The hull of the 118 WallyPower is the result of an extensive R&D program including tank testing at the SSPA facility in Gothenburg, Sweden, and smoke testing in the Ferrari Wind Tunnel Facility in Maranello, Italy. It is stable at speed as a result of the deep V (22 degrees) hull shape and a straight stem bow designed to pierce waves.

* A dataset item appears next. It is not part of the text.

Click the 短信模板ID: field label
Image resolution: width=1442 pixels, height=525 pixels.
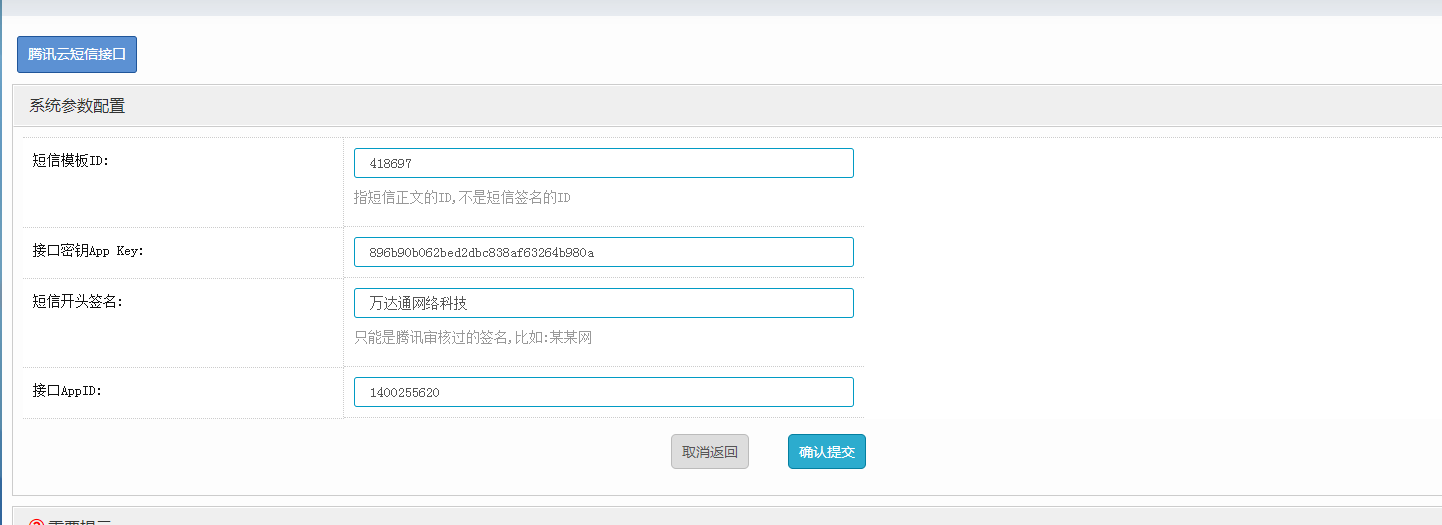(x=70, y=161)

The air inlets of the gas turbines were optimised to minimise any turbulence and back flow of the exhaust gas on deck and living areas. The bottom of the hull is solid fibreglass. Topsides, from the waterline up, are hybrid fibreglass/carbon composite with balsa core. The deck is a Nomex/full carbon composite. The deck superstructure is made of a carbon frame to which glass panels are glued. The glass is composed of Lexan and a triple laminate of glass. The interior bulkheads and cabin soles carry no structural loads, so they are made of thin wood and laminate veneer skins with cores. The bath fixtures and dining tables are made from carbon composites to reduce weight.
The paint finish is metallic dark green, and changes reflections and colour depending on the light and landscape. The 118's deck, cockpit, navigation, dining and saloon areas have been designed as one continuous element. The open space incorporates three areas, from stern to bow: the saloon, the dining/seating area, and the navigation cockpit. There is a 360-degree view from the dining area. Underneath the 8-place dining table is a skylight which illuminates the lower corridor. The dining and lounge cockpit is forward of the superstructure for privacy, and away from the heat of engines. Two fore dining tables can be mechanically lowered into place in the bow. The deck of the Wally 118 has a hidden crane and compartment for a tender. The boat also features 6 plasma screen TVs.
Inside, the owner’s stateroom is forward, lighted by a top skylight, and has a king-size bed and side cabinets and his and hers en-suite bathrooms. Two identical guest cabins have queen-size beds and en-suite bathrooms. The stainless steel galley (kitchen), which includes the crew mess, has an oven, stove, television, and refrigerators.
The price of the 118 Wallypower is US$33 million for the triple gas turbine version, or $22 million for twin diesels. It has a range of 1,500 nautical miles (2,800 km) at 9 knots (17 km/h), or 300 nautical miles (560 km) at 60 knots (110 km/h). Fuel capacity is 22,000 liters (5800 US gallons). At the maximum speed of 60 knots (110 km/h) the gas turbine uses 15 US gallons / 58 liters of fuel per nautical mile, 900 gallons / 3500 liters per hour. The boat displaces only 95 tons because of the sophisticated building technology that uses a hybrid structure to save weight, and can accommodate six guests and six crew.
The 118 WallyPower won the MYDA, Millennium Yacht Design Award, organised by Seatec (the yachting and shipping technology show of Carrarafiere) for the "Layout of the Third Millennium." It was the sole boat in the San Francisco Museum of Modern Art architecture and design exhibition (2004/5), 'Glamour: Fabricating Affluence'.